Suppose I have strings like these:
"DT NN IN NN"
"DT RB JJ NN"
"DT JJ JJ NN"
"DT RB RB NN NN"
"DT RB RB"
list = ["DT NN IN NN", "DT RB JJ NN", "DT JJ JJ NN", "DT RB RB NN NN", "DT RB RB"]
pattern = "(?:DT\s+)+([?:RB\s+|?:JJ\s+])+(?:NN\s+)*NN$"
for item in list:
m = re.match(pattern, item)
The problem is in how you define the presence of
JJ. You haven't mentioned that only either of them should be present. This can be achieved by separating them with a
| (pipe) and letting either of them repeat one or more times (
+). Try changing your pattern to this:
pattern = "(?:DT\s+)+(?:(RB\s+)+|(JJ\s+)+)(?:NN\s+)*NN$"

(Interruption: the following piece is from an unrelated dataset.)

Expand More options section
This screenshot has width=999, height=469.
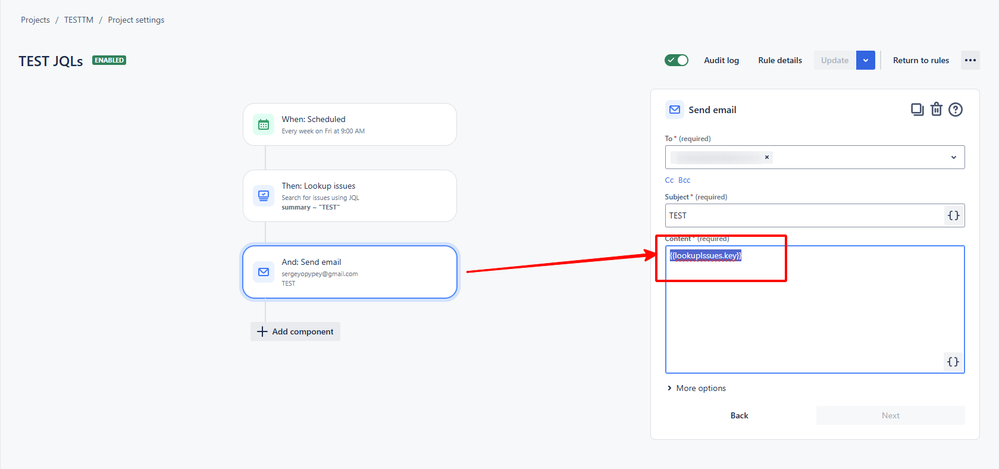tap(696, 388)
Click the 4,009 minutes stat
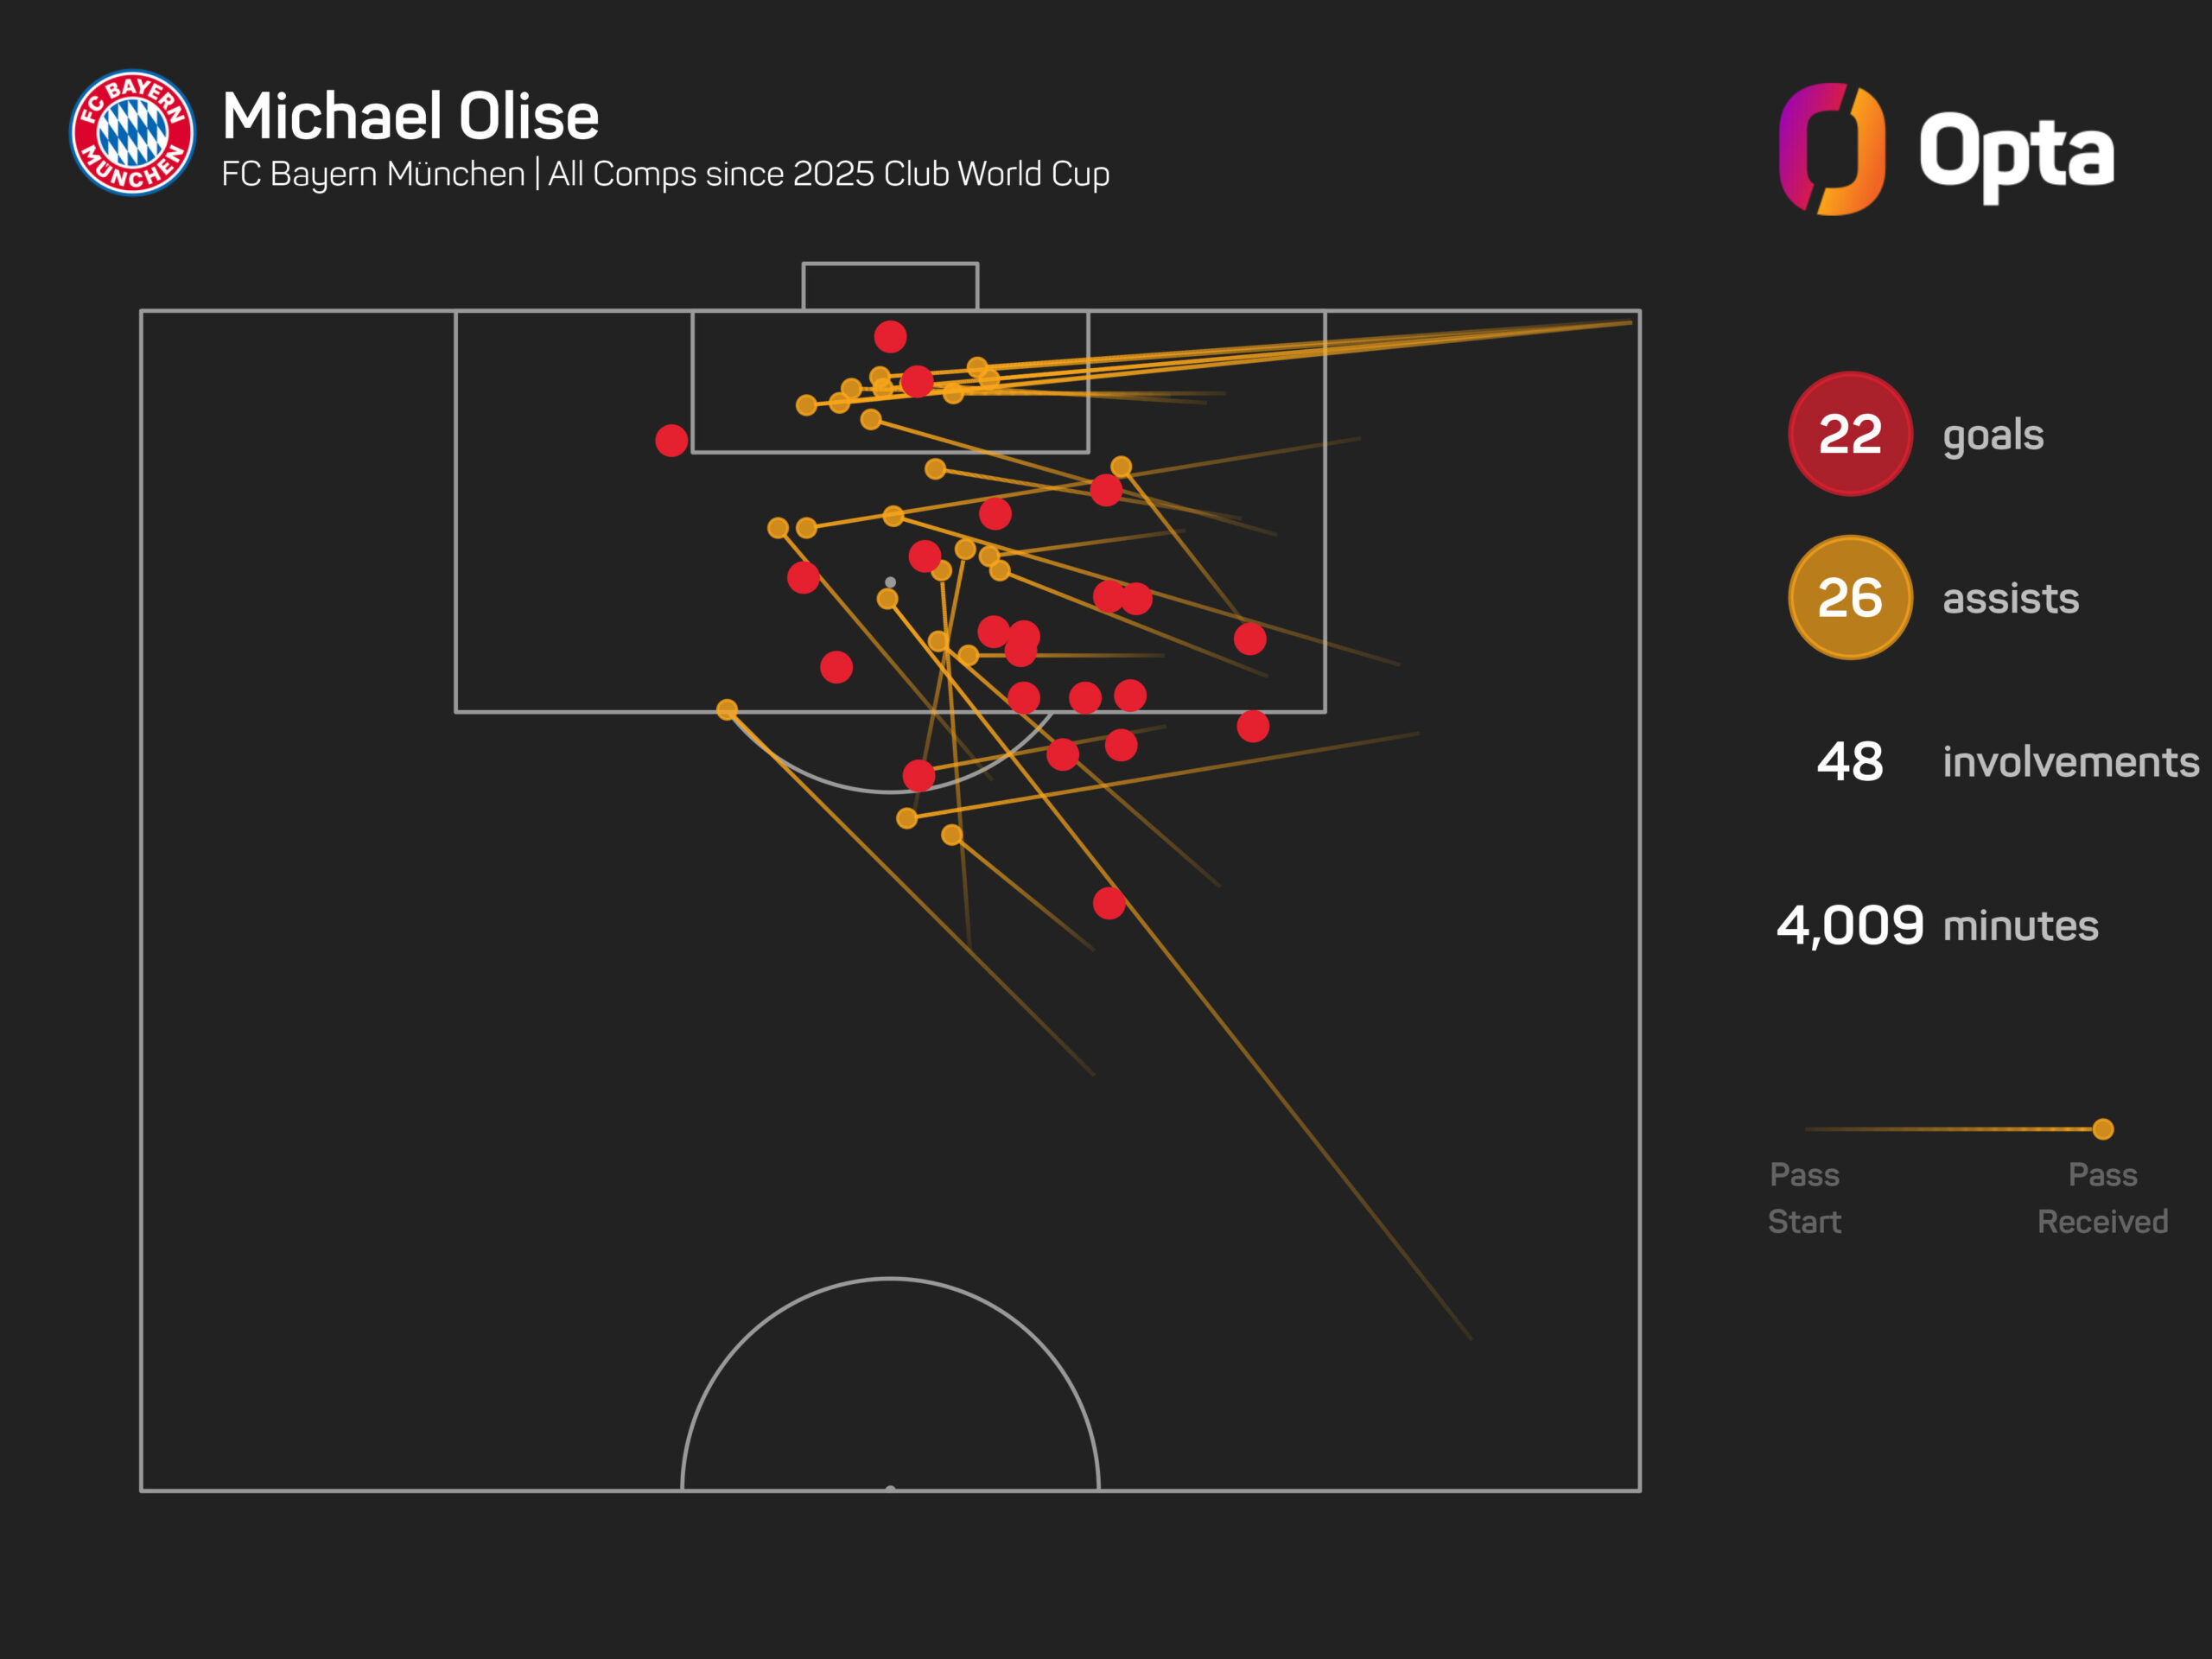Image resolution: width=2212 pixels, height=1659 pixels. pyautogui.click(x=1937, y=925)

(?:<something>) is called a non-capturing group. You use it to say "I want
<something> to be matched, but not included when I select groups later. And by the looks of it, you are not using any groups. You are simply printing the whole
item (unless you've masked the code for brevity). If you actually do not need groups, here is a simple version that would work for you:
pattern = "(DT\s+)+((RB\s+)+|(JJ\s+)+)(NN\s*)*NN$"
I have also let the ending set of white spaces occur 0 or more times, instead of one or more times like you original pattern. Feel free to change it.